À quelques semaines de la rentrée scolaire 2026-2027, le Syndicat national des acteurs du privé de l’éducation de Côte d’Ivoire (SYNAPE-CI) a décidé de porter sur la place publique les difficultés auxquelles seraient confrontés les travailleurs de l’enseignement privé. Face aux médias, ce dimanche 2 août 2026, son secrétaire général, Yoboué Kouakou, a dressé un tableau qu’il juge alarmant des conditions de vie et de travail des enseignants, éducateurs, directeurs des études, comptables et autres personnels administratifs.
Après avoir invité l’assistance à observer une minute de silence en mémoire des travailleurs décédés sans avoir bénéficié d’une couverture sociale adéquate, le responsable syndical a estimé que le secteur privé de l’éducation est marqué depuis plusieurs décennies par une précarité persistante. Il a notamment affirmé que les rémunérations de nombreux enseignants demeurent inférieures aux minima légaux et que plusieurs établissements accusent des retards de paiement de plusieurs mois.
Le SYNAPE-CI soutient qu’un professeur licencié percevait 193 896 FCFA en 1988 contre 128 283 FCFA selon le barème de 2023, malgré l’augmentation du coût de la vie. Le syndicat affirme également que 86,7 % des enseignants du primaire privé et 85,7 % de ceux du secondaire sont rémunérés en dessous du minimum légal.
Pour étayer ses déclarations, le syndicat indique avoir réalisé un recensement entre le 23 et le 25 juillet 2026 auprès de 33 enseignants exerçant dans 25 établissements privés répartis dans 14 localités et sept régions du pays. Selon lui, plusieurs écoles accusent au moins trois mois d’arriérés de salaires, tandis qu’un établissement de Tiéningboué enregistrerait jusqu’à 72 mois d’impayés sur les périodes de vacances. Le SYNAPE-CI estime que ces difficultés concernent toutes les catégories de personnel ainsi que l’ensemble des cycles d’enseignement.

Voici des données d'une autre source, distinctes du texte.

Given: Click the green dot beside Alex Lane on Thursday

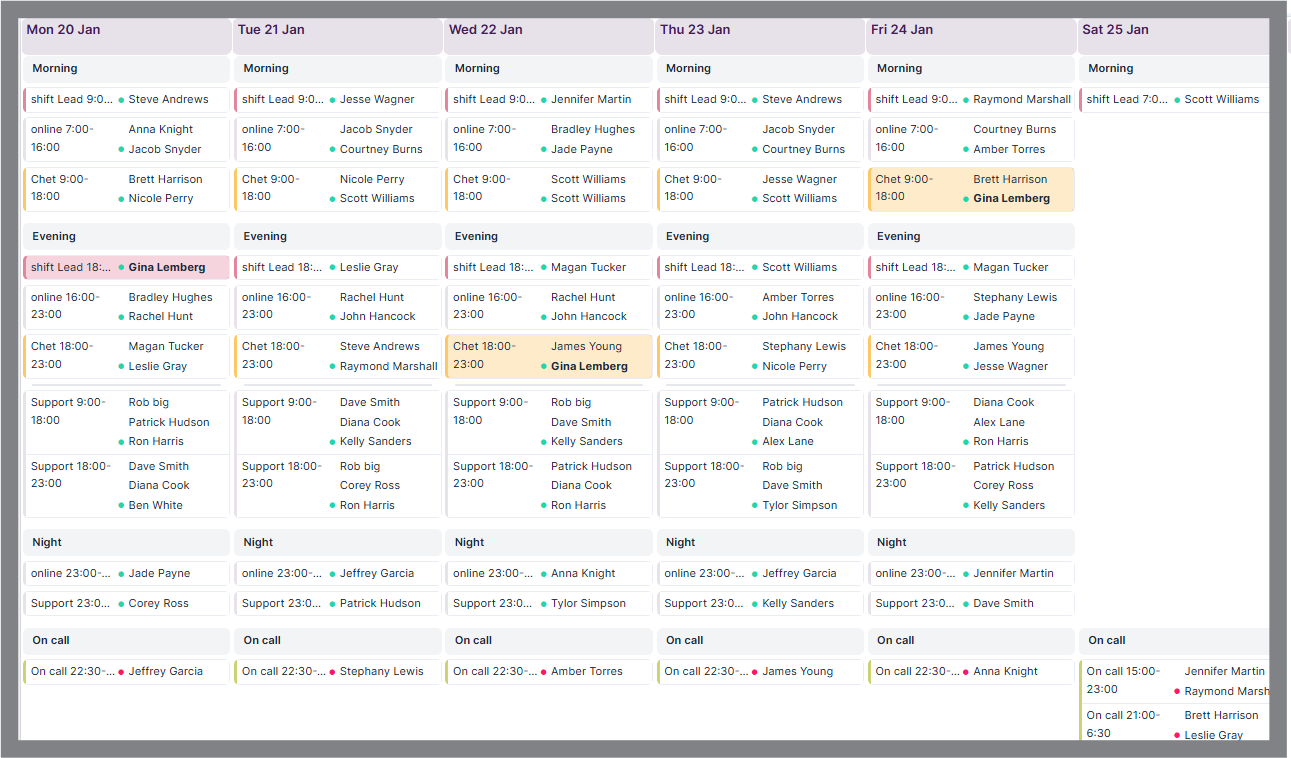Looking at the screenshot, I should tap(754, 442).
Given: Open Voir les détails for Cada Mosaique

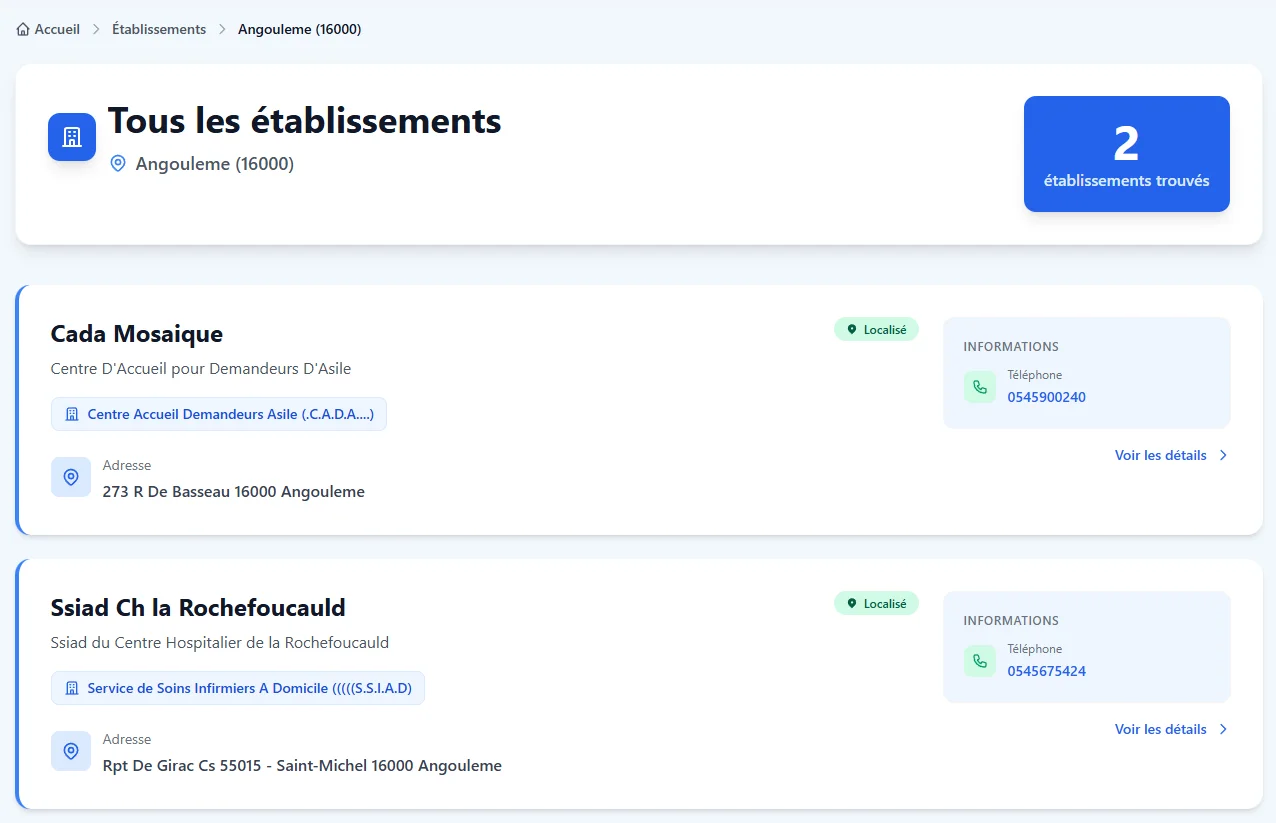Looking at the screenshot, I should coord(1170,455).
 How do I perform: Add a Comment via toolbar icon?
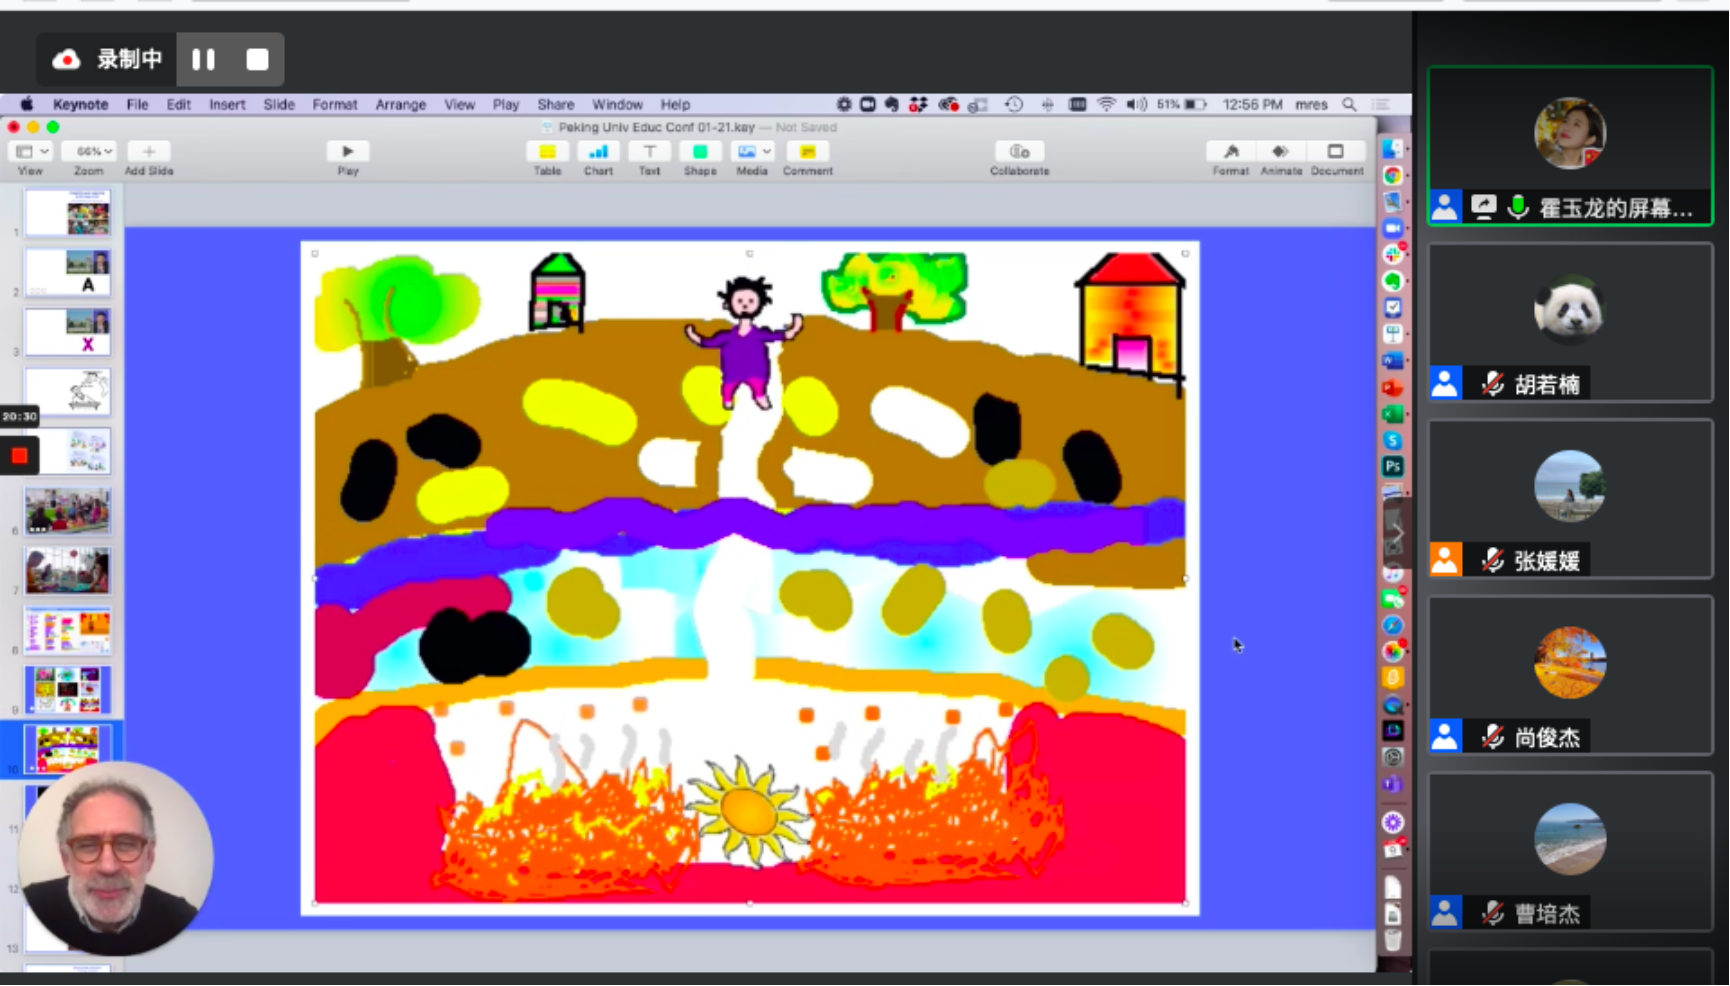(807, 152)
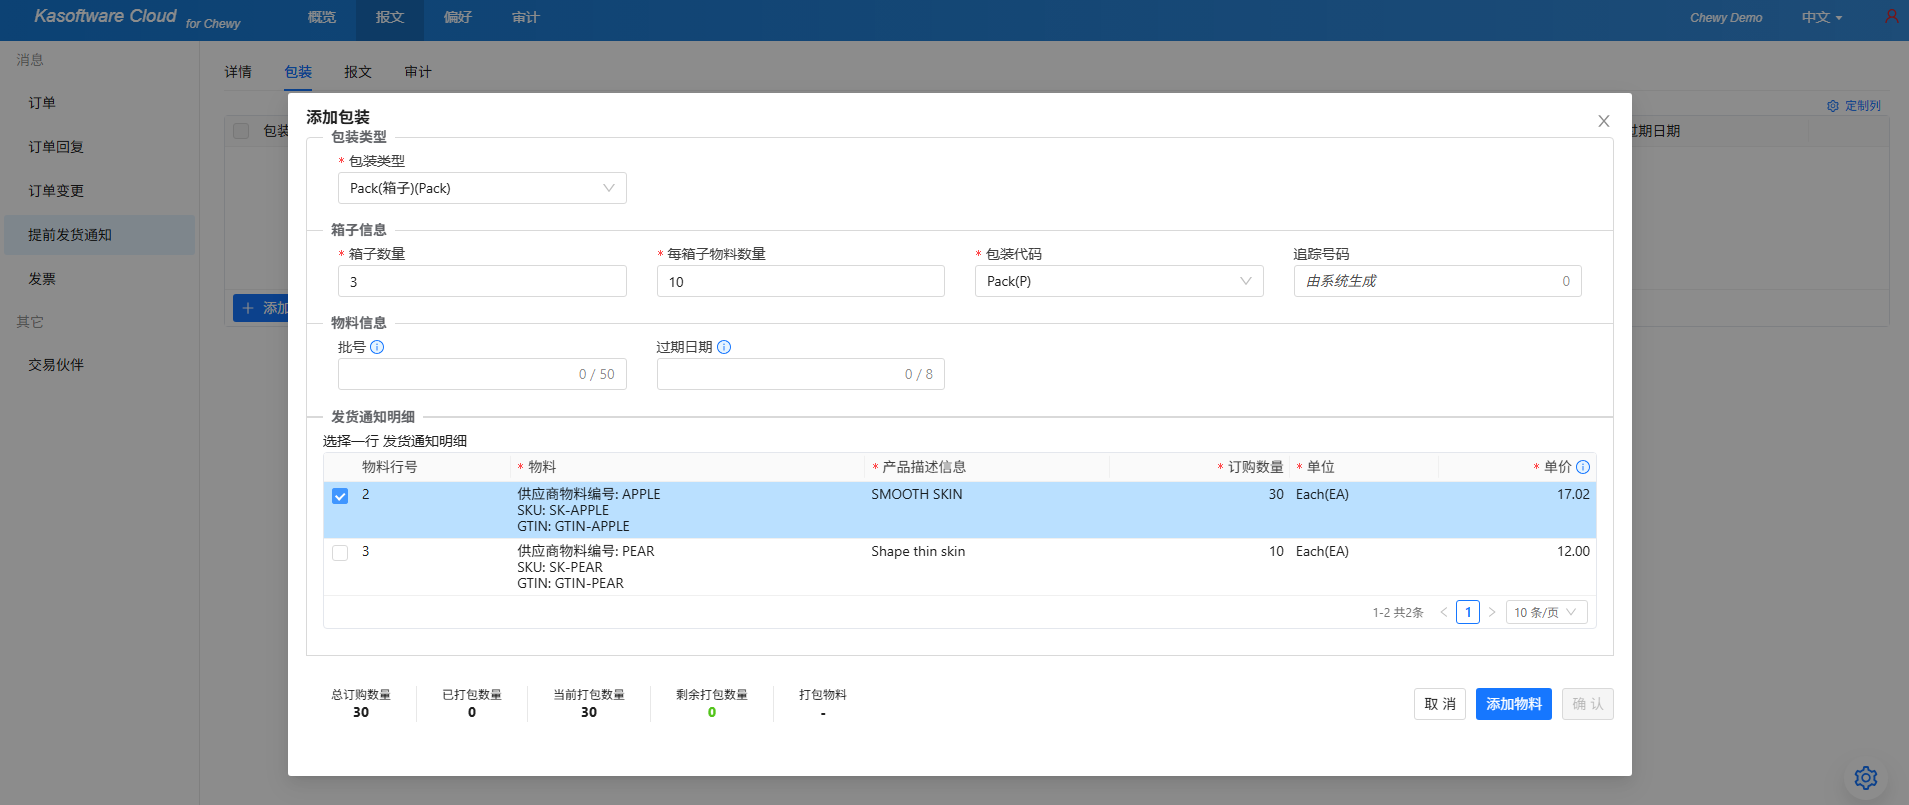Click the expiry date info icon
This screenshot has width=1909, height=805.
point(724,347)
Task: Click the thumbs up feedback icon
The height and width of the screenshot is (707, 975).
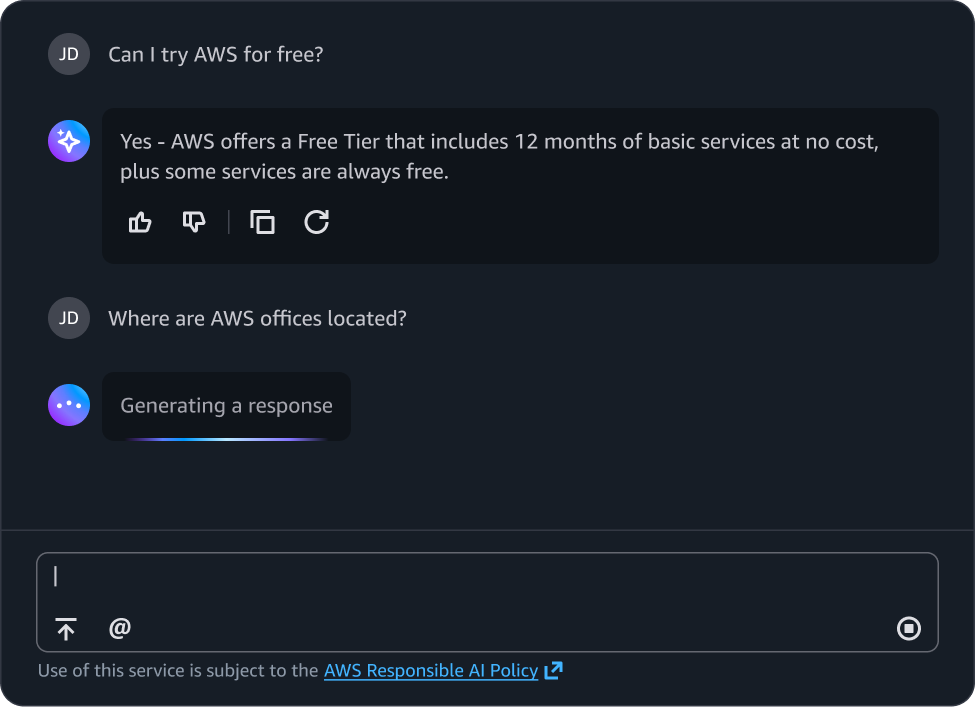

Contestant l’argument selon lequel ces retards seraient dus aux paiements de l’État, le secrétaire général a affirmé, en se référant à des données attribuées à la Direction générale du Trésor, que 98,51 % des frais de scolarité dus aux fondateurs avaient été versés au 30 juin 2025. Il a estimé que les difficultés rencontrées par les travailleurs ne peuvent donc être imputées aux subventions publiques.
Le SYNAPE-CI demande notamment que les aides accordées par l’État aux établissements privés soient désormais conditionnées au paiement effectif des salaires et à la déclaration des travailleurs à la CNPS. Le syndicat réclame également l’ouverture d’une enquête sur la gestion des trois milliards de FCFA du fonds « Spéciale Dévaluation » créé en 1994, la mise en place d’une solution d’urgence pour les personnels privés de salaire depuis plusieurs mois et la révision du barème salarial afin de l’adapter aux réalités économiques actuelles.
S’adressant directement au président de la République, Yoboué Kouakou a appelé les pouvoirs publics à prendre des mesures en faveur des quelque 90 000 travailleurs de l’enseignement privé. « L’indépendance d’un pays commence par l’indépendance de son école vis-à-vis de la misère », a-t-il déclaré, estimant que la qualité de l’éducation passe aussi par l’amélioration des conditions de vie des acteurs du secteur.